[Screen-element location rows]
┄┄┄┄┄┄┄┄┄┄
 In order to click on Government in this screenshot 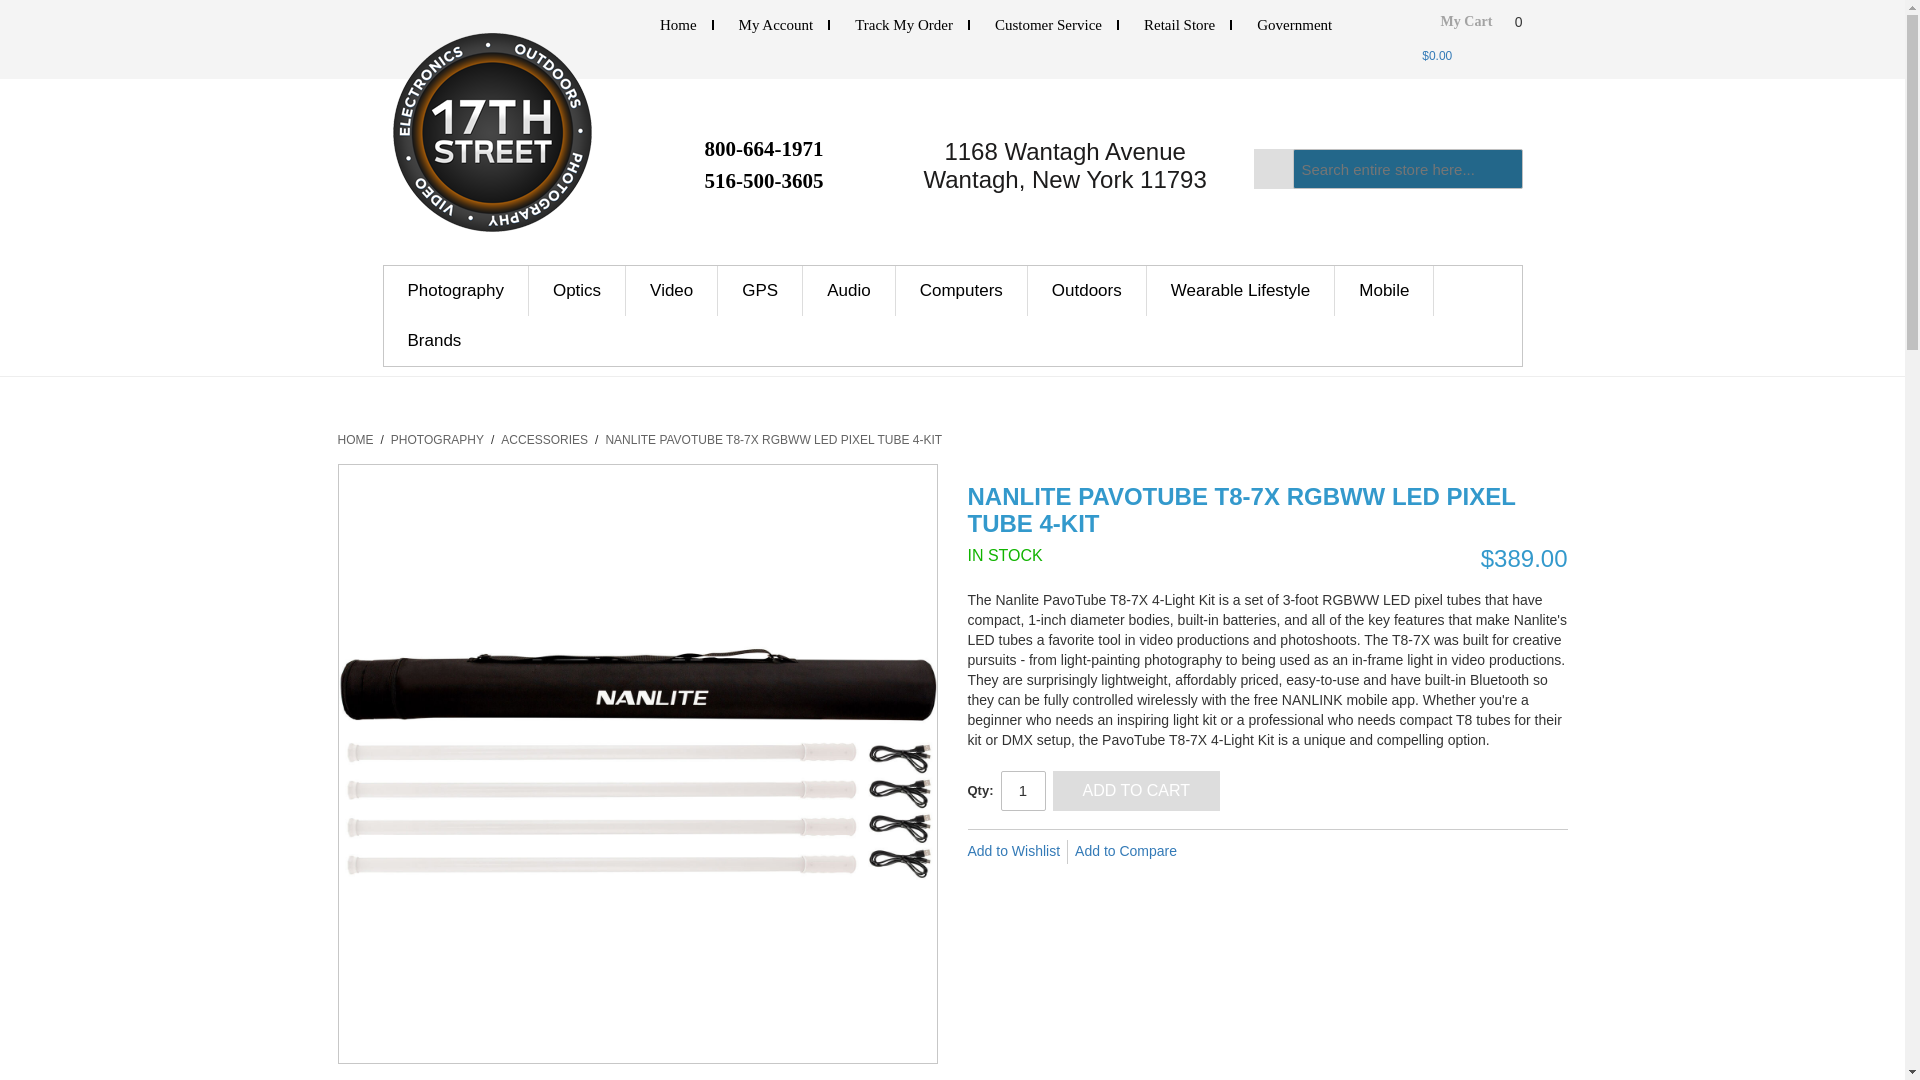, I will do `click(1294, 25)`.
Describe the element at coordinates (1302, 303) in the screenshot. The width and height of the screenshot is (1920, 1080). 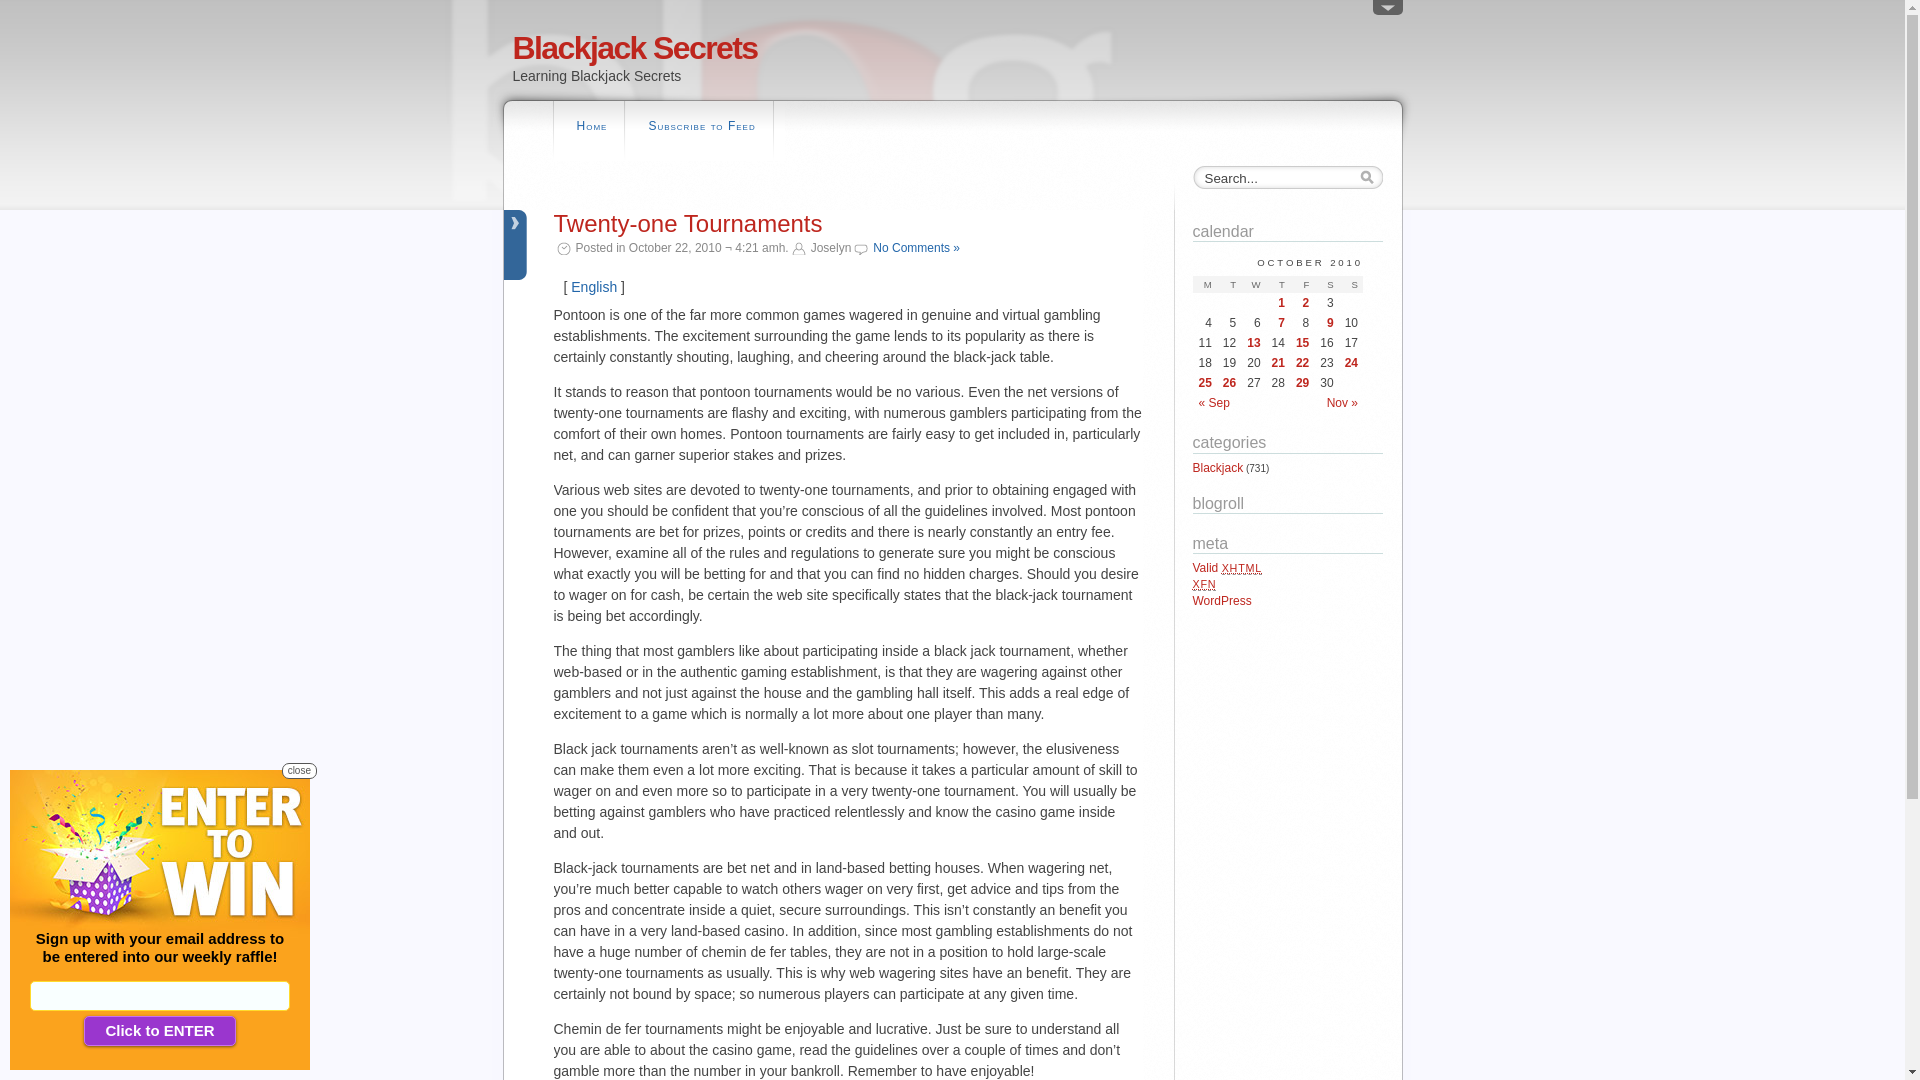
I see `2` at that location.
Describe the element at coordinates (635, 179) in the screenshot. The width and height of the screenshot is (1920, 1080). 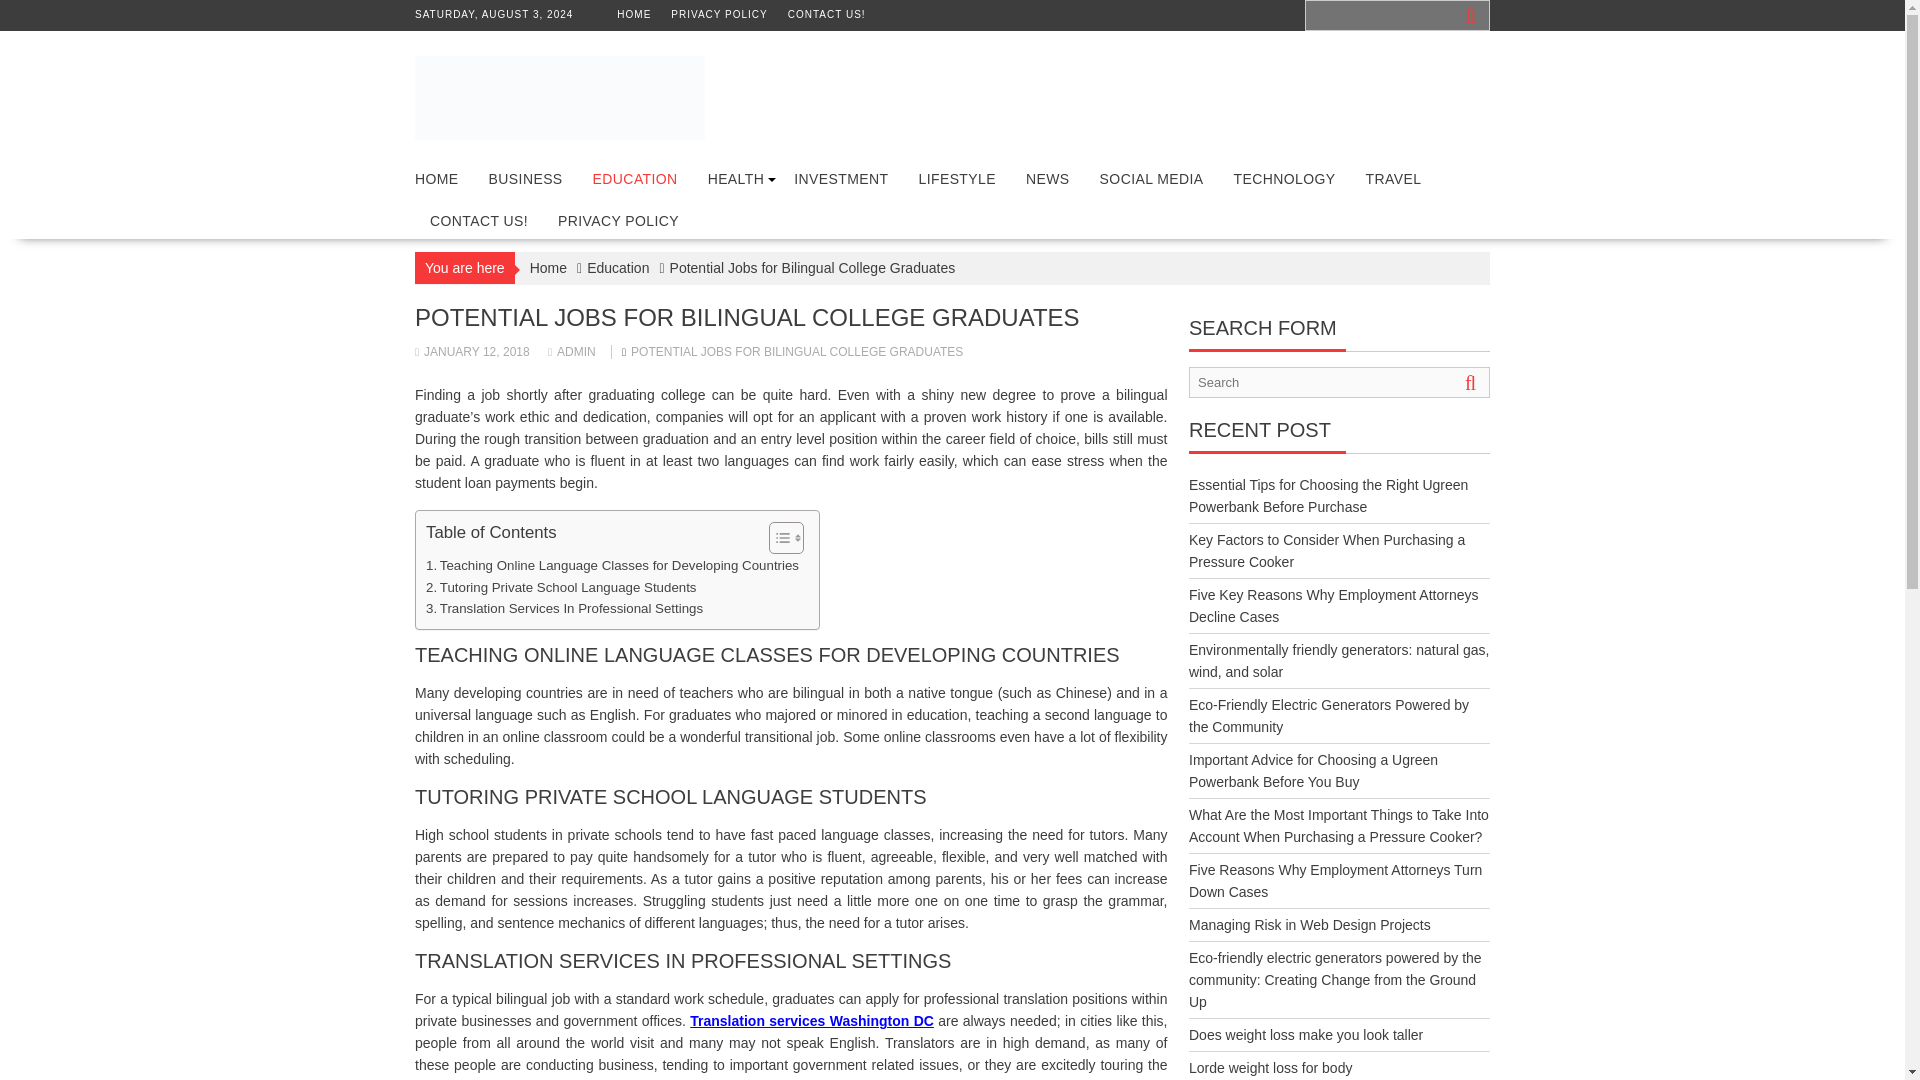
I see `EDUCATION` at that location.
┄┄┄┄┄┄┄┄┄┄
TASK TO COMPLETE:
Reproduce the rows from the line containing "Describe the element at coordinates (1302, 303)" through the end of the rows, substituting "image" for every occurrence of "screenshot" and leaving everything else unchanged. Omit the pictures from your answer.

EXERCISE RESPONSE:
Describe the element at coordinates (1302, 303) in the image. The width and height of the image is (1920, 1080). 
I see `2` at that location.
Describe the element at coordinates (635, 179) in the image. The width and height of the image is (1920, 1080). 
I see `EDUCATION` at that location.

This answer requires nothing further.